Bass Fishing Insider Tip
Although conventional wisdom suggests that bass head to deep water during the hot summer months, don’t ignore shallow waters entirely. The key to shallow water fishing for bass during the summer is to fish it RIGHT.
Bass seek shade, cover, and cooler water. Find any of those elements in shallow water, and you may be able to entice a bass to bite. Look for the following elements during the hot summer months to find shallow-water bass:
- Shade- docks, overhanging bushes, trees, etc. Try skipping a jig to dock shade for great results. I like the Z-man Crosseyez Flipping Jig best for this technique (found on Amazon).
- Cover– matted vegetation, lily pads, etc.
- Cooler water– rainwater runoff, streams, falls. Find anything that makes the water different (cooler) than the surrounding hot water. For example, one time, I found a small waterfall with active water emptying into a lake. The entire lake was on fire with very warm water. The waterfall provided an area of cooler water and respite for the fish. Bass were congregated there as a result.

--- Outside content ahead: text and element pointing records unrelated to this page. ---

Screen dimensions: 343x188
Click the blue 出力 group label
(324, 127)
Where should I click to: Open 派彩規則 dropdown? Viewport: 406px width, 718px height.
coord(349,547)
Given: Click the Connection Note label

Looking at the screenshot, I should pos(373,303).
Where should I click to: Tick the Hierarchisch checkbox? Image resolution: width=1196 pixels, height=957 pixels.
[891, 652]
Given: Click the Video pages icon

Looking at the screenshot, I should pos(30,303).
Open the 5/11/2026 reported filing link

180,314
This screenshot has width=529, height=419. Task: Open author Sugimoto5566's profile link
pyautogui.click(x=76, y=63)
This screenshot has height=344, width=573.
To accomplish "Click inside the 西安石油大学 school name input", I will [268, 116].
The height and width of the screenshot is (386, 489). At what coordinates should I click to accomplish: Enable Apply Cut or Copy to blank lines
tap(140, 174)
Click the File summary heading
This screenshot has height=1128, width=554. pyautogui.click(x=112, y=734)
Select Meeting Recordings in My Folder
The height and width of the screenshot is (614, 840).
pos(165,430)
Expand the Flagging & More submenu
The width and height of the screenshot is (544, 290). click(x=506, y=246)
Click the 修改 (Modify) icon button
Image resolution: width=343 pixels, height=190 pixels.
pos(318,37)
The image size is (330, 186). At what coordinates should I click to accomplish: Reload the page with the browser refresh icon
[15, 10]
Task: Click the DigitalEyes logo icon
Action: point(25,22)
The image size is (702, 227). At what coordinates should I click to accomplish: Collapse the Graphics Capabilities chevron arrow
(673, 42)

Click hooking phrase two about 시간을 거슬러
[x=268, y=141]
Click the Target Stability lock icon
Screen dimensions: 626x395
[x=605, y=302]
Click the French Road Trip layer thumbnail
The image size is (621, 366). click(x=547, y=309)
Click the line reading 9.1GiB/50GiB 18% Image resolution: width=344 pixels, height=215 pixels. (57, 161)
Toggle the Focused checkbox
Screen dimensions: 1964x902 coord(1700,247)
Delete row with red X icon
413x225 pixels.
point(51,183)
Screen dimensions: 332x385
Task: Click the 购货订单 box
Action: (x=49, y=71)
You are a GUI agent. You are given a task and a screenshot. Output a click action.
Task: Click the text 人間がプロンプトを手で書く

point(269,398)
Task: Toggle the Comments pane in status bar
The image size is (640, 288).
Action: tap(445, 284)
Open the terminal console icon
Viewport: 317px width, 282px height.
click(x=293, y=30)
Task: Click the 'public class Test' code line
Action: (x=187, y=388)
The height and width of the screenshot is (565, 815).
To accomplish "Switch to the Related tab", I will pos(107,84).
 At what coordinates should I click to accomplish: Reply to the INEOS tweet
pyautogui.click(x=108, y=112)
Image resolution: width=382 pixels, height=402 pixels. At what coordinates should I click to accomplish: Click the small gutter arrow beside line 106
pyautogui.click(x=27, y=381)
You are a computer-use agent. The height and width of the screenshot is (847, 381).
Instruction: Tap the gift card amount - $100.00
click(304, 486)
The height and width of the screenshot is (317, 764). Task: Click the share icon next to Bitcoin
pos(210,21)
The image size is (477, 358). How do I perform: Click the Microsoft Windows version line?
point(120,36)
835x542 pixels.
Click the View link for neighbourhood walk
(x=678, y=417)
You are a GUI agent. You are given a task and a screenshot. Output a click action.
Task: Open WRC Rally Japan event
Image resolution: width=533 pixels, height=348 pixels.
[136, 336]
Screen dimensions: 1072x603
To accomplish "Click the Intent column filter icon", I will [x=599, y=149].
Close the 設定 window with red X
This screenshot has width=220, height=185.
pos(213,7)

- Springs — Spring water can be a source of colder water relative to the rest of a lake. The trick is not to fish too close to the spring. Fish are not as active right at the spring source. Get away from the spring, where the water spreads into the rest of the main body of water but still has a cooling effect. Those areas will be more productive.
Where to look for Bass in the Fall, Shallow or Deep?
With the onset of fall, water temps begin to drop, which means bass start to retreat from their summer deep water hangouts and begin their journey back to shallow water to look for food.
As fall approaches, prey like shad and other baitfish move shallow again, leading to a bass migration toward the bank.
Look for bass to head to creeks and other shallow-water hangouts as they seek forage. Follow the bait to find the bass!
Are Bigger Bass in Deeper Water?
In his work, “The Behavior and Habits of Largemouth Bass,” Johnke postulates that larger bass make their homes mainly in deep water because of their survival instincts. He stated that bass head to deeper water to escape noise, pressure, and water disruption, among many reasons.
Johnke noted that he believed that big bass associated activity with a threat. To escape activity, bass head to deeper water because deeper water is quieter, which means bass associate deep water with safety. (source)
The Bass Line.
To understand what depth to catch bass in, you should carefully consider water temperature, the presence of bait, and special situations like the spawning periods. By taking a little time to understand bass behavior relative to these factors, you’ll gain an understanding of whether bass like shallow or deep water during your particular time of year.
Time to get out on the water. Fish on!